YOUR INSTRUCTIONS:
The answer should be each line of the records that contains the word "title"; please copy them all.

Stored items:

++++++++++++++++++++

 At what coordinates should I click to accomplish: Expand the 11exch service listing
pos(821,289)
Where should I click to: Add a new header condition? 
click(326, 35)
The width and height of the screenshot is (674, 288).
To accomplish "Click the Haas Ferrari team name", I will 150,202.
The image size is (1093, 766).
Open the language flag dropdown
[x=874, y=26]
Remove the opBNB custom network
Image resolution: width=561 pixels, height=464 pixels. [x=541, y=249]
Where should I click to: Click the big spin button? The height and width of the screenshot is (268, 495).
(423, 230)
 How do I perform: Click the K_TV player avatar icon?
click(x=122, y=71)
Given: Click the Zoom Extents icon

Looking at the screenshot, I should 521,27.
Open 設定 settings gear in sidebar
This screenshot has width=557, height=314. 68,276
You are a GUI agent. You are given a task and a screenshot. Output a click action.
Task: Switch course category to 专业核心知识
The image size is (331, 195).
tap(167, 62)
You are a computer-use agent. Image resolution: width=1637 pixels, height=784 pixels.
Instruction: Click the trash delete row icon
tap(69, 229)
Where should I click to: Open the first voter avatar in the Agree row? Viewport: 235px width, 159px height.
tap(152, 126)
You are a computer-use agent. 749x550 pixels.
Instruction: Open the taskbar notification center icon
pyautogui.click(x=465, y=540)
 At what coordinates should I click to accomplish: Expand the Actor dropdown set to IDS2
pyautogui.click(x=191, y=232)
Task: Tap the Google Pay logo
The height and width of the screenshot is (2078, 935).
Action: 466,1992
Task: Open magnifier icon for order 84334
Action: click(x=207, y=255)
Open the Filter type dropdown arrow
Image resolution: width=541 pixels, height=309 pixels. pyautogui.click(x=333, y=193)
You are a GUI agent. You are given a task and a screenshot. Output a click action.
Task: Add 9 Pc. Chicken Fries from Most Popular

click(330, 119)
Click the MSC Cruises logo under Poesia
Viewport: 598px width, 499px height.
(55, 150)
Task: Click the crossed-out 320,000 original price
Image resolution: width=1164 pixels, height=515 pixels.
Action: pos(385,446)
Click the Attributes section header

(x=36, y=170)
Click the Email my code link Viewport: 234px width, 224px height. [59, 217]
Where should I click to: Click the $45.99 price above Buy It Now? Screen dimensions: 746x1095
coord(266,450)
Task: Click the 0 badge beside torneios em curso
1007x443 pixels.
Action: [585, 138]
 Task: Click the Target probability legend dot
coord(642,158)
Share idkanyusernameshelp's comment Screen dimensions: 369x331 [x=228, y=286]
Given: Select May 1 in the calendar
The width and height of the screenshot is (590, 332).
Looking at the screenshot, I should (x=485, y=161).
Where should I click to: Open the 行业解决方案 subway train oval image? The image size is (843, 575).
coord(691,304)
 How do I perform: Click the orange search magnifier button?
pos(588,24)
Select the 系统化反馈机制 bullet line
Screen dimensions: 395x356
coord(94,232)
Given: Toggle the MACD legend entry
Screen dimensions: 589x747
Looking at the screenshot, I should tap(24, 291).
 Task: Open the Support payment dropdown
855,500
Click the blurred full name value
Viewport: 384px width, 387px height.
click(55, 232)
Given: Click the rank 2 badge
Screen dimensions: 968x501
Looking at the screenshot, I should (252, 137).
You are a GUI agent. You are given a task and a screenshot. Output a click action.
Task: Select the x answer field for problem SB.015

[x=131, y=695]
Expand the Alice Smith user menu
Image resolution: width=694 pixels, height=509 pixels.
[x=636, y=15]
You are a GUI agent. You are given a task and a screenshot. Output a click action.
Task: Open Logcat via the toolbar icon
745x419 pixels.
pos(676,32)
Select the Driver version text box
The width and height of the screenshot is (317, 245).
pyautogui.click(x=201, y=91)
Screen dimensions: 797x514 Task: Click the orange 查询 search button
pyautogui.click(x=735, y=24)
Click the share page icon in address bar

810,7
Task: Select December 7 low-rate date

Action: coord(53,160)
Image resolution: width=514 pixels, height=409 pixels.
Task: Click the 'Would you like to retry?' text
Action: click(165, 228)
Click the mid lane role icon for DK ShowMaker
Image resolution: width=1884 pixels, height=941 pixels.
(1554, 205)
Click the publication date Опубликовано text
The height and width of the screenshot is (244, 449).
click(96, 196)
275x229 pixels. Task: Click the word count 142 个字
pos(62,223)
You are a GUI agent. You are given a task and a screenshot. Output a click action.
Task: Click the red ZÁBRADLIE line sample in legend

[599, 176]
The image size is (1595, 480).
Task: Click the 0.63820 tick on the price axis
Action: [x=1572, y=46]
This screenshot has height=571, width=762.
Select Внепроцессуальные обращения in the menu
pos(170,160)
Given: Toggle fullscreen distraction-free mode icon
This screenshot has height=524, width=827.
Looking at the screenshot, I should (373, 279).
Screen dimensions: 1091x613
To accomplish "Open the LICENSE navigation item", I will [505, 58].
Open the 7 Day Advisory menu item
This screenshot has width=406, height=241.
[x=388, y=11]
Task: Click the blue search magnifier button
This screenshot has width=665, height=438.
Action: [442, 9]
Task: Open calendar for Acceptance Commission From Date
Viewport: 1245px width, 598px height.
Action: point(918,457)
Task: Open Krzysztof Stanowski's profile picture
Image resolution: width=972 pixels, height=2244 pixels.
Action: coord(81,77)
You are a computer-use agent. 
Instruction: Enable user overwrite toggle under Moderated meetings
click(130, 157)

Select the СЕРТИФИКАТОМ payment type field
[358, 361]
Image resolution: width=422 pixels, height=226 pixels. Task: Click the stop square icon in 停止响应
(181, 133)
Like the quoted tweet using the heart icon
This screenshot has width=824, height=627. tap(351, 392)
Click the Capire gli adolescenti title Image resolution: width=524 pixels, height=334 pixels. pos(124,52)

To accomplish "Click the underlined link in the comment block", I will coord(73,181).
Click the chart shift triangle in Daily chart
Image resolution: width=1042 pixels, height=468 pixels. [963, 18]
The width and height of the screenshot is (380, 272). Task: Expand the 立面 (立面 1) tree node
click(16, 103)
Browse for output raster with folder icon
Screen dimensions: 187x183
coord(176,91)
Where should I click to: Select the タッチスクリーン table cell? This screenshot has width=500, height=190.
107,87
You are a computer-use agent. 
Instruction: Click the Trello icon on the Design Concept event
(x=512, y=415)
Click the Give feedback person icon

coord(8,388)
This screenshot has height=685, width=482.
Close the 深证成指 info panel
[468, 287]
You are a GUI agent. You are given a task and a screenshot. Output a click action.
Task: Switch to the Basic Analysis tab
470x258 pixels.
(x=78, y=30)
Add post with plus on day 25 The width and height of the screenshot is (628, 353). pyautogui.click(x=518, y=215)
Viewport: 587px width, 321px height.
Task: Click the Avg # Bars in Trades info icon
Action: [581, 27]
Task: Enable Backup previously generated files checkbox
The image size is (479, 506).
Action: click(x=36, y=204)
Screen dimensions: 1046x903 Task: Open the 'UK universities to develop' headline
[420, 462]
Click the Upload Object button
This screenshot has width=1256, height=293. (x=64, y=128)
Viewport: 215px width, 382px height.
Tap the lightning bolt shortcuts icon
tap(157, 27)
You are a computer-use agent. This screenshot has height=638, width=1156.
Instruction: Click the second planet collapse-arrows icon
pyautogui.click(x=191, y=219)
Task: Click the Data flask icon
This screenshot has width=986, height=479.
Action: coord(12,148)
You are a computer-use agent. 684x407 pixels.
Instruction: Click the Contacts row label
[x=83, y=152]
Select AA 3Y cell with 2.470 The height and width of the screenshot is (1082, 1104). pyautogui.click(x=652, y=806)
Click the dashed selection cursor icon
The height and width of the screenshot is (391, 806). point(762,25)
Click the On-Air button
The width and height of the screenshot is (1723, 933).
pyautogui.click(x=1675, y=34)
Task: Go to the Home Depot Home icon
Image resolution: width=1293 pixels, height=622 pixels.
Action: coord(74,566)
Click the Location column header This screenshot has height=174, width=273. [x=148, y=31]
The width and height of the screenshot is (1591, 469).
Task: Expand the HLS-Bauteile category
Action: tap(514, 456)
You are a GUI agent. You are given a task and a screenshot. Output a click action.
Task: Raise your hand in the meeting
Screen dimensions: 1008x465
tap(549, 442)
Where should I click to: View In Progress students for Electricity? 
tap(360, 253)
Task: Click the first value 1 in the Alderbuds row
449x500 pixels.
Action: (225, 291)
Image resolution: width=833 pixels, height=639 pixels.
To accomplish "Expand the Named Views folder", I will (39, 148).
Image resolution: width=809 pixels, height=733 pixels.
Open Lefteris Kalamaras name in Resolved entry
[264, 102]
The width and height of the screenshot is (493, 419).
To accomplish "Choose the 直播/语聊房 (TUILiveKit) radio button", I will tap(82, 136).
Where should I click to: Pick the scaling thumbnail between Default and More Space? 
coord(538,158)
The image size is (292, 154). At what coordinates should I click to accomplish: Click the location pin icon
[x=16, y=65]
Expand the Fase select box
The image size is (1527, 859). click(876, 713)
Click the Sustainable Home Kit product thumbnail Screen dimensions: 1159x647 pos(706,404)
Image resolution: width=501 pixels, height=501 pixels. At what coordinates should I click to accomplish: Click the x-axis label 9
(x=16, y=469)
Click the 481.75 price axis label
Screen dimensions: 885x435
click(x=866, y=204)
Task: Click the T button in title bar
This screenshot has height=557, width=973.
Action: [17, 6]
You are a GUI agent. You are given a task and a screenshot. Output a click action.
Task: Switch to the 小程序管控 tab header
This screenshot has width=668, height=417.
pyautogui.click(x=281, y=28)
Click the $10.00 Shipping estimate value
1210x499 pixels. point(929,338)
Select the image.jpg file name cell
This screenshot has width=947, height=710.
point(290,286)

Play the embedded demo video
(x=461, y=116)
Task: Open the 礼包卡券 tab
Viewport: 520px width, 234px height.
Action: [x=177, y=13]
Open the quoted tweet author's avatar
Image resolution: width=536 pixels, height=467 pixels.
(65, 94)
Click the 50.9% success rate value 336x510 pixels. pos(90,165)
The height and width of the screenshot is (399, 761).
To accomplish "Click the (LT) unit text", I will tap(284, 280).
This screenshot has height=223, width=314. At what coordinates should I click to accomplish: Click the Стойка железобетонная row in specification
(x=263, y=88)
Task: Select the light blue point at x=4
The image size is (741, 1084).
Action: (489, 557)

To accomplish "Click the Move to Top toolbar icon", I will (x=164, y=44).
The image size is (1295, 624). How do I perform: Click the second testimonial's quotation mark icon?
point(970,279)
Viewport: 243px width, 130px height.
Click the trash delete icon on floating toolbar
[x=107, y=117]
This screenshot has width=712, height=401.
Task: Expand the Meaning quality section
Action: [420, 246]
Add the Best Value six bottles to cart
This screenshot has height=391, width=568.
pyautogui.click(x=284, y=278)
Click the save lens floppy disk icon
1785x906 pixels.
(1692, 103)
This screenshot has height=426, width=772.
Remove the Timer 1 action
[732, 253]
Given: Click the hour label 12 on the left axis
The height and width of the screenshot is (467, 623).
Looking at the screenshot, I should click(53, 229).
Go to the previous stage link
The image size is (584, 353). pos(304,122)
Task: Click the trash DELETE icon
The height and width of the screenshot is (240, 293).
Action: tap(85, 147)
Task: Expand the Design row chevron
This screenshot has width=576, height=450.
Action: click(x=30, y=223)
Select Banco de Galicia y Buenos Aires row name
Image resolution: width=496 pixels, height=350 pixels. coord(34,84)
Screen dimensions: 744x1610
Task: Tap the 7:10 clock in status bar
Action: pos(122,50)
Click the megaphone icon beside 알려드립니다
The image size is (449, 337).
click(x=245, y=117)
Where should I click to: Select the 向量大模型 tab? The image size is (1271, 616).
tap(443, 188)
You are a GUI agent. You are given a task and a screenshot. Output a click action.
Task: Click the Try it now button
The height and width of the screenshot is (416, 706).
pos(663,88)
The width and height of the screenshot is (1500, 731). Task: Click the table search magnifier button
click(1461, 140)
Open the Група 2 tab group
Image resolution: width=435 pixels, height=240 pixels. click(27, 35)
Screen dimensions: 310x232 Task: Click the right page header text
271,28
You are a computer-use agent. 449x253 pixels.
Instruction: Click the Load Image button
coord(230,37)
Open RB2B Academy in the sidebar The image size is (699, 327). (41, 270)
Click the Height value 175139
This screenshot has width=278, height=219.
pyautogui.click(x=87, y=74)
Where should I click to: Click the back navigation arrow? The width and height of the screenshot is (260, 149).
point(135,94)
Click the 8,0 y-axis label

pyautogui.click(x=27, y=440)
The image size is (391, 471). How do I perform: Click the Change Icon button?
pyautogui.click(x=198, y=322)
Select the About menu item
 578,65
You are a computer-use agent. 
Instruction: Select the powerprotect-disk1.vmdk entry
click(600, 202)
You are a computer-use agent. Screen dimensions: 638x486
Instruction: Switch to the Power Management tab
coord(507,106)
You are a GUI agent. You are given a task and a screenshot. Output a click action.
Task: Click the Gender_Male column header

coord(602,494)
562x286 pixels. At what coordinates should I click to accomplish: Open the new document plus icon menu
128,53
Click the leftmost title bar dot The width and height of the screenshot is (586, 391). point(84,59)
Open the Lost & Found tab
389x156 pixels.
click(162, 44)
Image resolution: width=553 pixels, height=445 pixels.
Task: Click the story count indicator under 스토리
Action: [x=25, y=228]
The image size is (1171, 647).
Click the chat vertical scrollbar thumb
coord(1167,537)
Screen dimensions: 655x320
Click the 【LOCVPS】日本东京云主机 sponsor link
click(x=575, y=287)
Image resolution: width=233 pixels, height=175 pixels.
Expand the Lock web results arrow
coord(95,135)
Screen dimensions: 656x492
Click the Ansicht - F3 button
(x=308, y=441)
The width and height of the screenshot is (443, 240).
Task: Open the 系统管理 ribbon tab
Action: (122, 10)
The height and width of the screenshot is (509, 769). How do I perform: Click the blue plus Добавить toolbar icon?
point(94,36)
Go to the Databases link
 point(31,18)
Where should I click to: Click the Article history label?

++++++++++++++++++++

SOLUTION BELOW:
Click the Capire gli adolescenti title Image resolution: width=524 pixels, height=334 pixels. pos(124,52)
Task: Click the T button in title bar
Click the leftmost title bar dot The width and height of the screenshot is (586, 391). point(84,59)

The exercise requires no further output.